Dataset records:
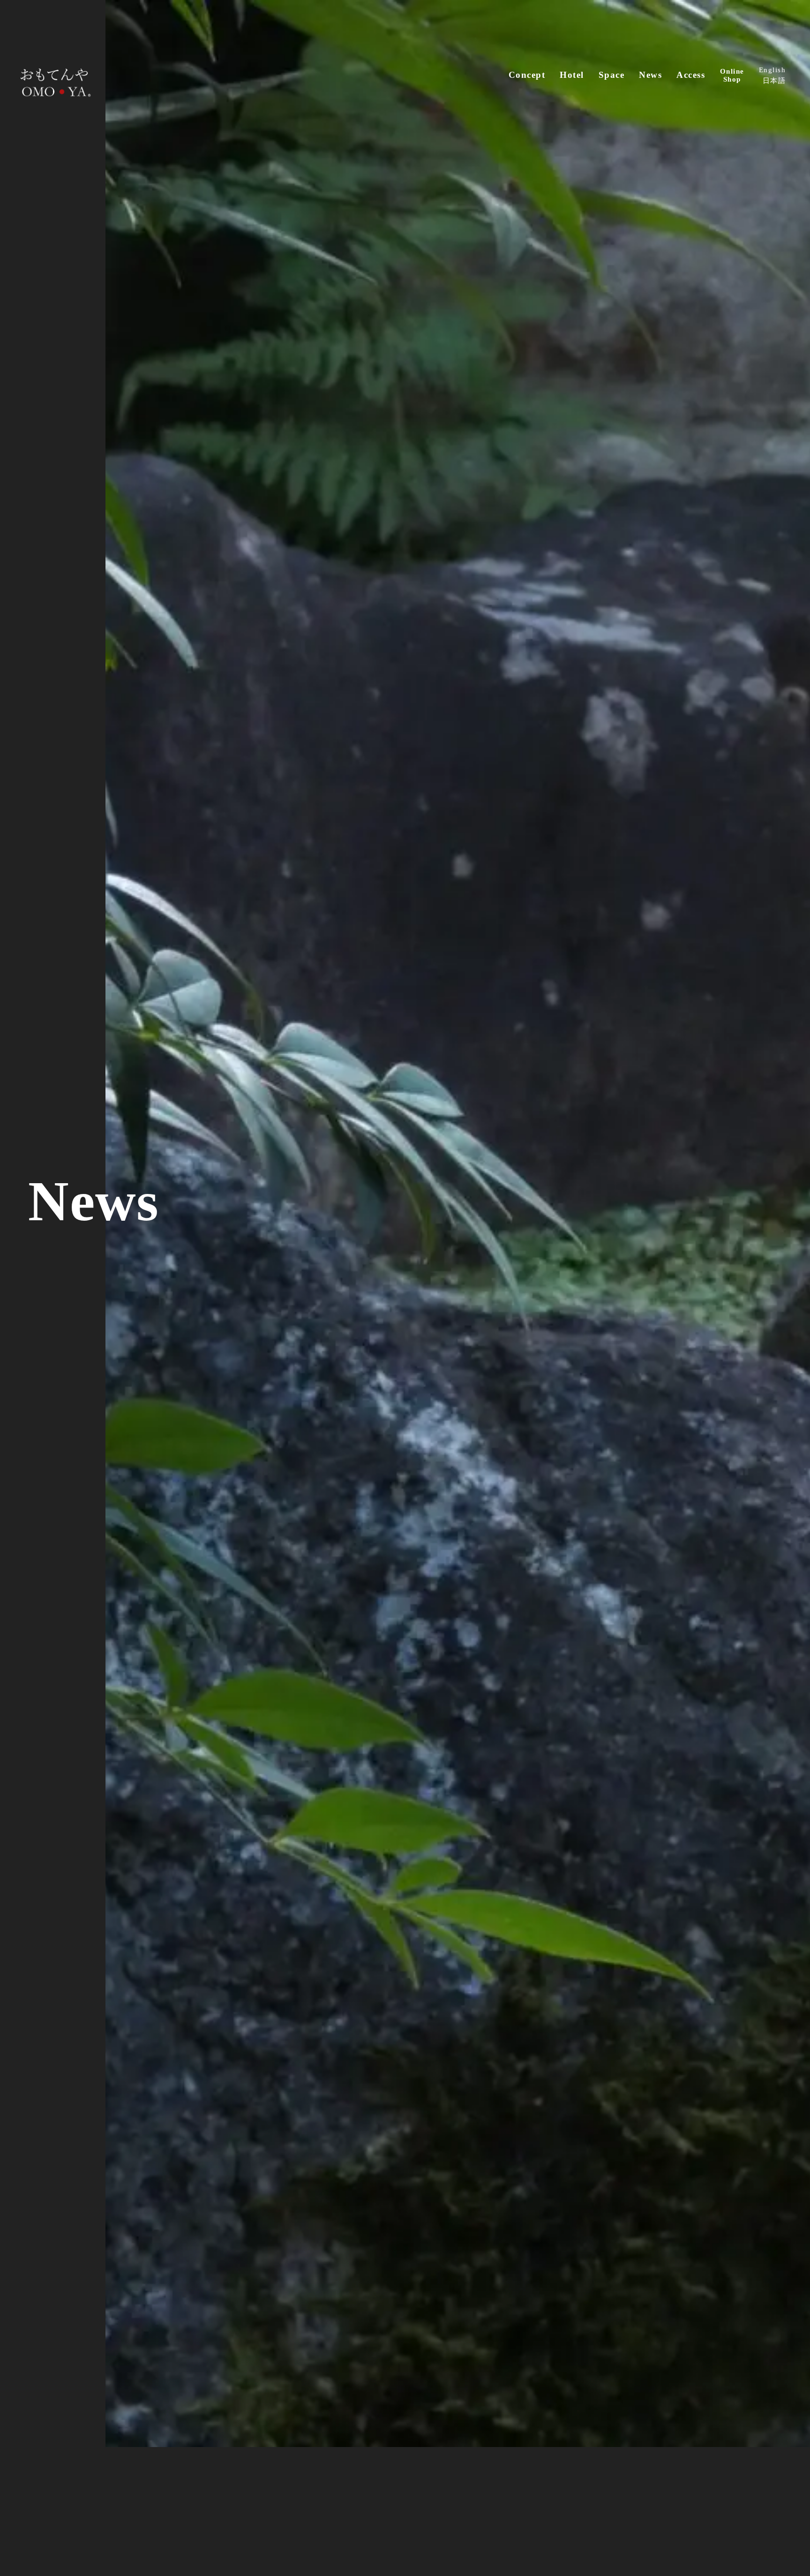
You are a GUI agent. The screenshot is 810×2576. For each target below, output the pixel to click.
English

--

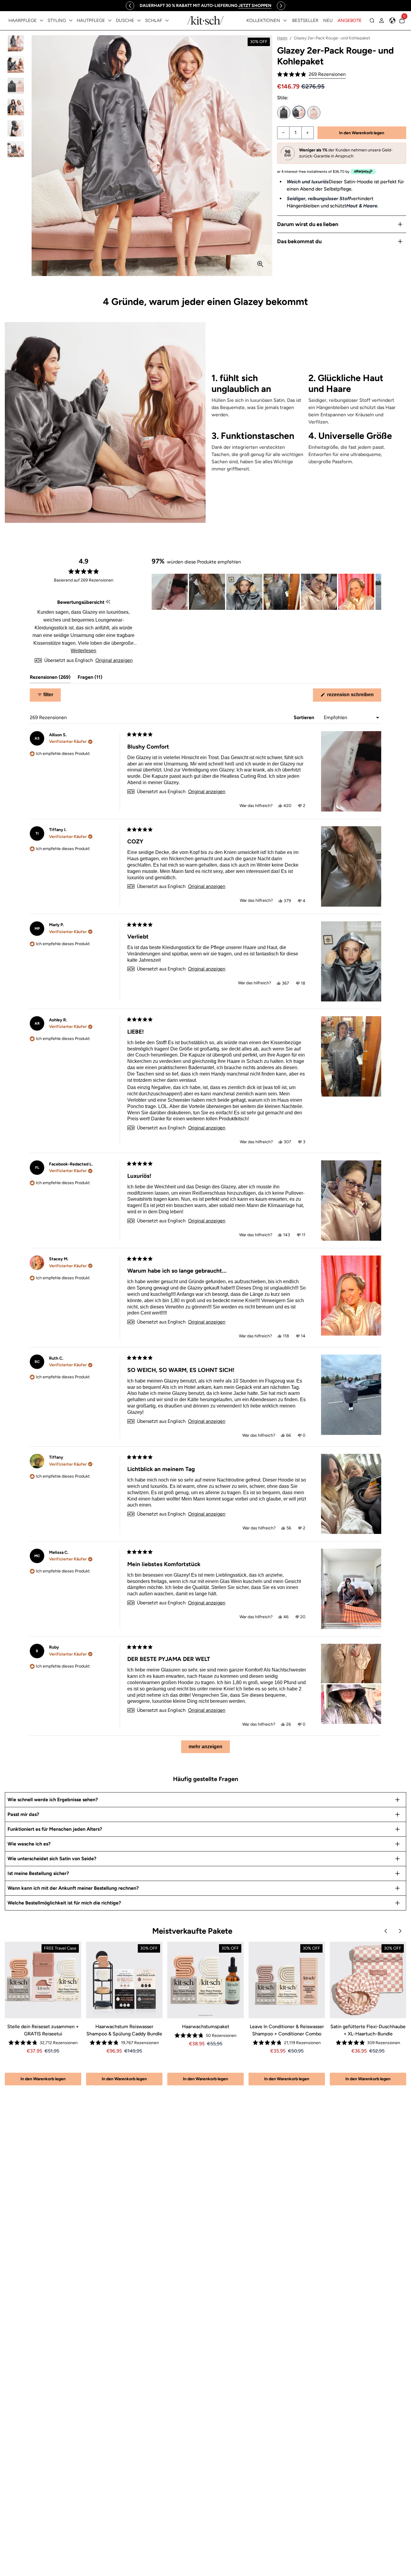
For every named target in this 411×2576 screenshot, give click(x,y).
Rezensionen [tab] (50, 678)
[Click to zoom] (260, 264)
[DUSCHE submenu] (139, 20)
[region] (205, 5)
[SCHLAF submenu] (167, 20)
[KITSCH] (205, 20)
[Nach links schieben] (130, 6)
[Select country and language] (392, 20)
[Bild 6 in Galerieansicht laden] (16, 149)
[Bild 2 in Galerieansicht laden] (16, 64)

About this exercise: All that should be written out is the stretch of lines above between the one holding "Rezensionen [tab] (50, 678)" and the one holding "[Bild 2 in Galerieansicht laden] (16, 64)", inclusive, exactly as given.

Result for this task:
Rezensionen [tab] (50, 678)
[Click to zoom] (260, 264)
[DUSCHE submenu] (139, 20)
[region] (205, 5)
[SCHLAF submenu] (167, 20)
[KITSCH] (205, 20)
[Nach links schieben] (130, 6)
[Select country and language] (392, 20)
[Bild 6 in Galerieansicht laden] (16, 149)
[Bild 2 in Galerieansicht laden] (16, 64)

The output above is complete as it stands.